**Te lezen fragment:**

>>>>>

Deze vormen van anticonceptie zijn even betrouwbaar als de combinatiepreparaten. Er treedt onregelmatig bloedverlies op en later vaak amenorroe. Bij alle prostageenmethoden kunnen negatieve effecten op stemming en op het gewicht voorkomen.

 

Natuurlijke geboorteregeling:

Wanneer men het niet prettig vindt om hormoonpreparaten te gebruiken als anticonceptie, het IUD en condoom ook als storend of onhandig worden ervaren en men nog niet toe is aan sterilisatie wordt de keuze voor een geschikt anticonceptivum zeer moeilijk. Een kleine groep kiest dan voor natuurlijke geboorteregeling of natural family planning (NFP):

 

Coïtus interruptus:

Dit is een zeer onbetrouwbare en storende methode van anticonceptie. Het wordt vooral gebruikt wanneer men niet tijdig heeft gedacht aan een betrouwbaar anticonceptiemiddel. De vrouw is bij deze methode afhankelijk van de goede bedoelingen en vaardigheid van de man. Daarnaast moet de opwinding geremd worden om tijdig de coïtus te onderbreken, wat op de lange termijn kan leiden tot opwindingsstoornissen en erectieproblemen.

<<<<<

Gegevens voor verankering in schermafbeeldingen:

>>>>>

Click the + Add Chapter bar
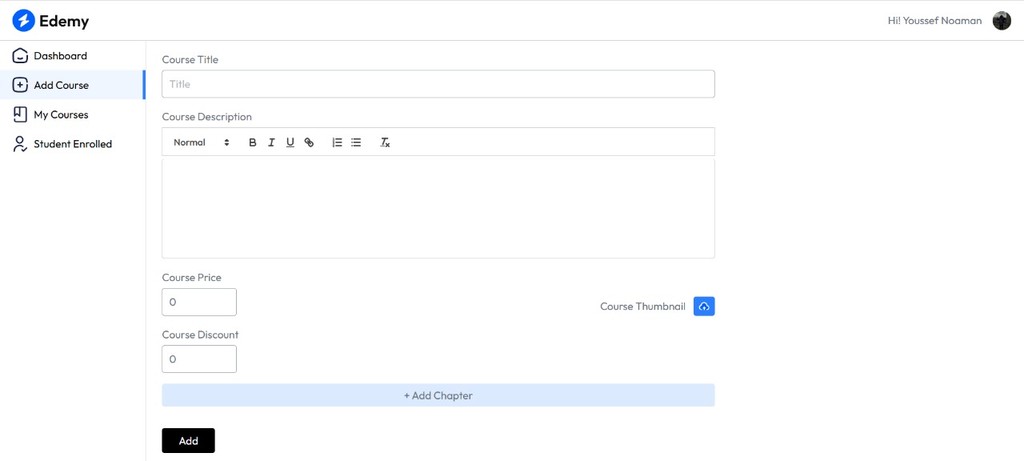Viewport: 1024px width, 461px height. pos(438,396)
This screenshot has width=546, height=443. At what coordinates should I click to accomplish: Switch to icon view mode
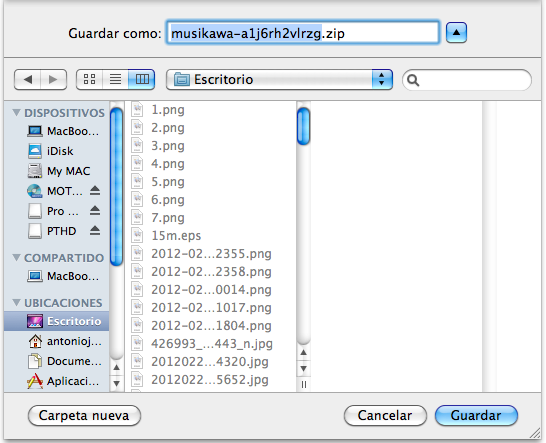point(89,79)
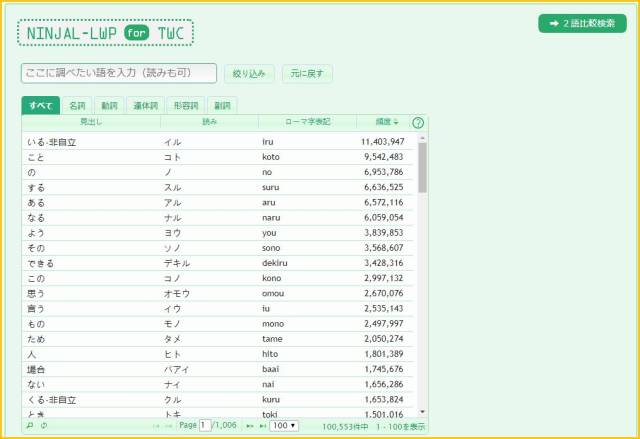Viewport: 640px width, 439px height.
Task: Open the 形容詞 tab
Action: tap(186, 105)
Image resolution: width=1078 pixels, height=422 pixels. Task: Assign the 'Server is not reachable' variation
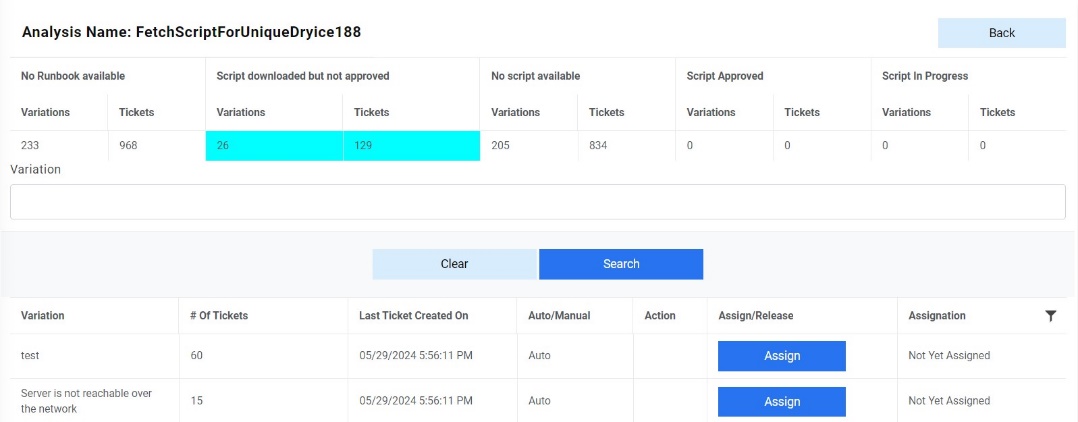781,401
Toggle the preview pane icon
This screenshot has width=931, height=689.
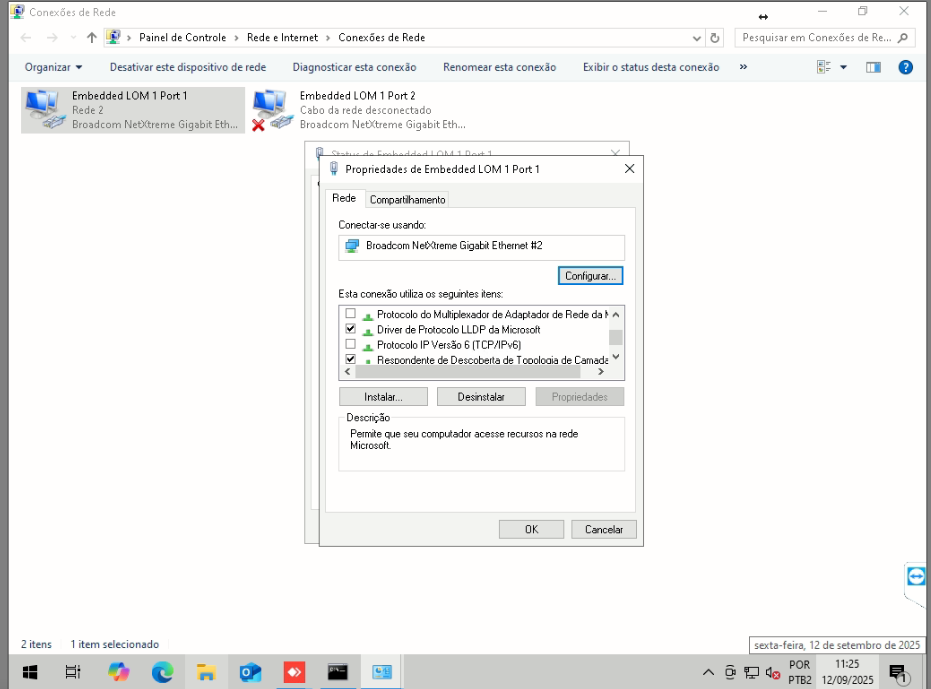point(873,67)
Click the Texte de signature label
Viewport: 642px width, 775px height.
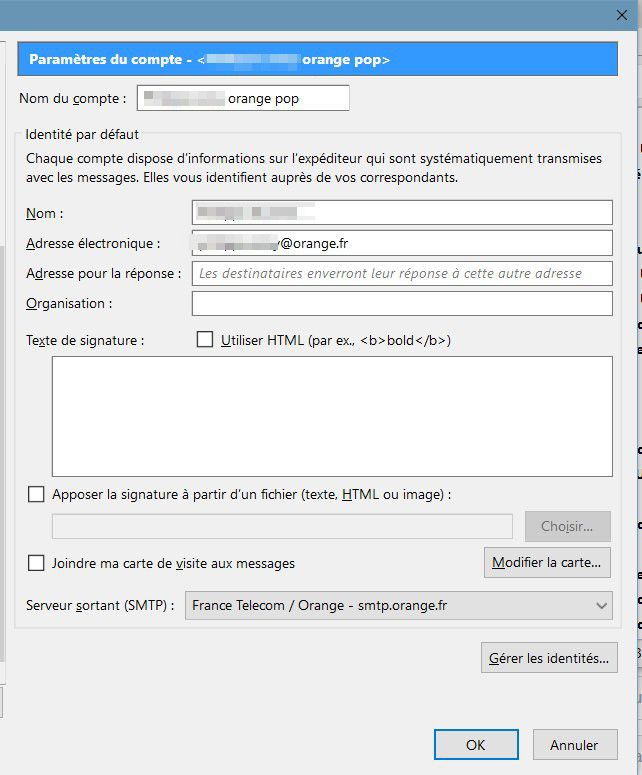85,340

<<<<<

**Opdracht 1:**
Herschrijf in het fragment over anticonceptie de alinea die begint met "Dit is een zeer onbetrouwbare" in beknoptere vorm, met behoud van de belangrijkste feiten.
**Opdracht 2:**
Schrijf uit het fragment over anticonceptie woordelijk de passage uit tussen "Dit is een zeer" en "opwindingsstoornissen en erectieproblemen.", beide inbegrepen.

**Antwoord 1:**
Coïtus interruptus is een zeer onbetrouwbare en storende anticonceptiemethode. Deze methode wordt vooral toegepast wanneer men niet tijdig aan een betrouwbaar middel heeft gedacht. De vrouw is daarbij afhankelijk van de goede bedoelingen en vaardigheid van de man. Om de coïtus tijdig te onderbreken, moet de opwinding worden geremd. Op lange termijn kan dat leiden tot opwindingsstoornissen en erectieproblemen.

**Antwoord 2:**
Dit is een zeer onbetrouwbare en storende methode van anticonceptie. Het wordt vooral gebruikt wanneer men niet tijdig heeft gedacht aan een betrouwbaar anticonceptiemiddel. De vrouw is bij deze methode afhankelijk van de goede bedoelingen en vaardigheid van de man. Daarnaast moet de opwinding geremd worden om tijdig de coïtus te onderbreken, wat op de lange termijn kan leiden tot opwindingsstoornissen en erectieproblemen.